POLAND — A Minot resident on the heels of her 100th birthday was awarded the Boston Post Cane during a ceremony Saturday at the Poland Springs Resort.

Martha Bartlett officially gained centenarian status on Sept. 25. The real celebration, however, would begin six days later as friends and family from across the country gathered for the first time since before the pandemic, clogging the resort’s parking lot with vehicles sporting out-of-state license plates from Massachusetts to Virginia and Illinois.

“It feels good,” shared Bartlett, who sat facing her guests at her own table under a large “Happy 100th Birthday” banner. “I didn’t expect to see all these people.”

The event was coordinated by Bartlett’s son David and her granddaughter Kim Walsh. David Bartlett, a selectman in his own hometown of Bethel, inquired about the tradition with Minot while Walsh organized the celebration. Family lore has it that the Poland Spring Resort is where Bartlett met her husband, making Saturday’s event a full-circle moment, according to Walsh.

Martha Bartlett of Minot and members of her family look at the Boston Post Cane that was presented Saturday at the Poland Spring Resort.  Some towns ceremoniously present the cane to their oldest resident. Daryn Slover/Sun Journal

“I figured turning 100 is a great feat and if she would get the Boston (Post) Cane for it I think that would be a great achievement for her and her family,” said David Bartlett. “I have great respect for that.”

“We have planned this for quite some time,” said Alicia Cote, Bartlett’s great-granddaughter who helped prepare along with her mother, Kim Walsh.


“She had no idea this was going to happen, it was a complete surprise. She thought that she was coming here for lunch. It’s just amazing that she’s 100. I’ve never met anyone who’s 100-years-old. And she’s sharp as a tack. She doesn’t skip a beat,” she said.

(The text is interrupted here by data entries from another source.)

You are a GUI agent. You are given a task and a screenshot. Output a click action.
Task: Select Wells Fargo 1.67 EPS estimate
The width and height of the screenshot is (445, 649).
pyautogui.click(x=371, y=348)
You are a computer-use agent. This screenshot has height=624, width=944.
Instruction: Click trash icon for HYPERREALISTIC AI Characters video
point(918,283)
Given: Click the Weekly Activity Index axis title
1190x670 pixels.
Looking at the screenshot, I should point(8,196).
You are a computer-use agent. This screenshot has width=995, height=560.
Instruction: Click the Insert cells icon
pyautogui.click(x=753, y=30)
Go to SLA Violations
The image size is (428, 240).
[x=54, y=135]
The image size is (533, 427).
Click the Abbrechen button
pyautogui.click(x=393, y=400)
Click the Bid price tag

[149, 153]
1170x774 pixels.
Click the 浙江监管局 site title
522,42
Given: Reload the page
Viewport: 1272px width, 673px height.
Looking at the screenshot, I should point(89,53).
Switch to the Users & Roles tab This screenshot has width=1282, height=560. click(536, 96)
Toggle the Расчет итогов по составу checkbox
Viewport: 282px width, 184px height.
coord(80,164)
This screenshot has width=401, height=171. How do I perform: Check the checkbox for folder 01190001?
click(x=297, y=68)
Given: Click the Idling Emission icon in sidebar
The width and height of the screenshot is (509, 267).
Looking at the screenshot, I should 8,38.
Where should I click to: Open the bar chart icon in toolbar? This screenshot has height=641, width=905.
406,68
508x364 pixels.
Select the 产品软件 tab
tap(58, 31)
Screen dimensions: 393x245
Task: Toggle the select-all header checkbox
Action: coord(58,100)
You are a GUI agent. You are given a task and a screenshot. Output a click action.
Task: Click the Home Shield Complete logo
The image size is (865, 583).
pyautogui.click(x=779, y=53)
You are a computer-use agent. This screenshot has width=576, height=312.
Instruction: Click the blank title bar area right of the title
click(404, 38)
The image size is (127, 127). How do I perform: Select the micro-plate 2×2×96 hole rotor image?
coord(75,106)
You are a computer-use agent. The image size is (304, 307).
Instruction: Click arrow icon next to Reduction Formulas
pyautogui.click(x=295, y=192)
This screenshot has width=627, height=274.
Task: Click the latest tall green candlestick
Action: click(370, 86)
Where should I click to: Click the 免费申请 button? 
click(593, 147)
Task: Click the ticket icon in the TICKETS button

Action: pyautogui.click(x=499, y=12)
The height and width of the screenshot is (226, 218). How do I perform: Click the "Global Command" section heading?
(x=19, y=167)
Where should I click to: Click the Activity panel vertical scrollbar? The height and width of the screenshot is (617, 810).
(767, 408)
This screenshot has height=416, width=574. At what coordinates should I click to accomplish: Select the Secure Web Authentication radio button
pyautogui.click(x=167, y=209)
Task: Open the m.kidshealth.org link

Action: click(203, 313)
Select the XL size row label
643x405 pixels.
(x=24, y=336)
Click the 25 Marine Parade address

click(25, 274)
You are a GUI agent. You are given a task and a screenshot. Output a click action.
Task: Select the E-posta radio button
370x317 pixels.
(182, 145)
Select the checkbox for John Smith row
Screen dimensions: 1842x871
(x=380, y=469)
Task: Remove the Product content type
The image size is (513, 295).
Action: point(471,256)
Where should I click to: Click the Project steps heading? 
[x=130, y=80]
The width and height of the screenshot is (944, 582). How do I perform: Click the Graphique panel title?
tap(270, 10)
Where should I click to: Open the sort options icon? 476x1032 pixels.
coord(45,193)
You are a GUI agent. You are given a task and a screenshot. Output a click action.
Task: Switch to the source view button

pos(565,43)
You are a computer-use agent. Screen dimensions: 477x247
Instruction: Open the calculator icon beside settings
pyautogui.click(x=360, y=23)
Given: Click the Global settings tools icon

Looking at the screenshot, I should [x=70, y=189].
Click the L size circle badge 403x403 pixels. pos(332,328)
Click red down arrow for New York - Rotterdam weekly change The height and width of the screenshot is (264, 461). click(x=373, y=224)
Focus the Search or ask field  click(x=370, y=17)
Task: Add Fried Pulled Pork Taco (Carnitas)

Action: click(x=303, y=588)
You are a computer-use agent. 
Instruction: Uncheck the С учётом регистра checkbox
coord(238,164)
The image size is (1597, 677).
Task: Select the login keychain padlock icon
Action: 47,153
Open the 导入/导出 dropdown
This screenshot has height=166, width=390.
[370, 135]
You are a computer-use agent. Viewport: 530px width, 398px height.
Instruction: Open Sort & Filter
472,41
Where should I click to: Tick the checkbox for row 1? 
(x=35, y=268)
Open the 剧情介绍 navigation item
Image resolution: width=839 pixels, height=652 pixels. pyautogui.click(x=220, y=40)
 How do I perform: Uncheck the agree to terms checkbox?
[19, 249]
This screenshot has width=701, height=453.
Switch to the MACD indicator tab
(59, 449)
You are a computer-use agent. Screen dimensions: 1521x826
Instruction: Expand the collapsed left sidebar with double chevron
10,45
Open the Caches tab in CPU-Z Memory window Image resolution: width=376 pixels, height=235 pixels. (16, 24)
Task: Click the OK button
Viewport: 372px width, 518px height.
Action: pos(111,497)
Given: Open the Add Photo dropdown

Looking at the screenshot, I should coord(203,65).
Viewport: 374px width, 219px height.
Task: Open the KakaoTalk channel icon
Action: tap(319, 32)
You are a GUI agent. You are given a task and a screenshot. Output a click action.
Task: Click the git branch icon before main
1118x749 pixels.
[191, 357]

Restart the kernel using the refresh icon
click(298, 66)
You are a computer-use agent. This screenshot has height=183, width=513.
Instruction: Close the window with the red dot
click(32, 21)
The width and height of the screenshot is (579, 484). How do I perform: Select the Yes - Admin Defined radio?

The Boston Post Cane, a New England tradition started by the now-defunct Boston Post newspaper in 1909, is awarded by select boards to the oldest resident of a town. The original cane given to Minot, made from imported Congolese ebony and 14 carat gold, has long since disappeared. Recipients are ceremoniously gifted a replica which the town maintains.

The original intent was for canes to belong to the town and not any one individual. According to the Town of Minot website, a special case is being created to display the cane at the Town Office along with the names of all recipients. Bartlett has become the 10th Minot resident to be presented with the Boston Post Cane.

“I feel like it’s quite an accomplishment and it means a lot to the family,” Walsh said. “(Bartlett) is the matriarch for sure.”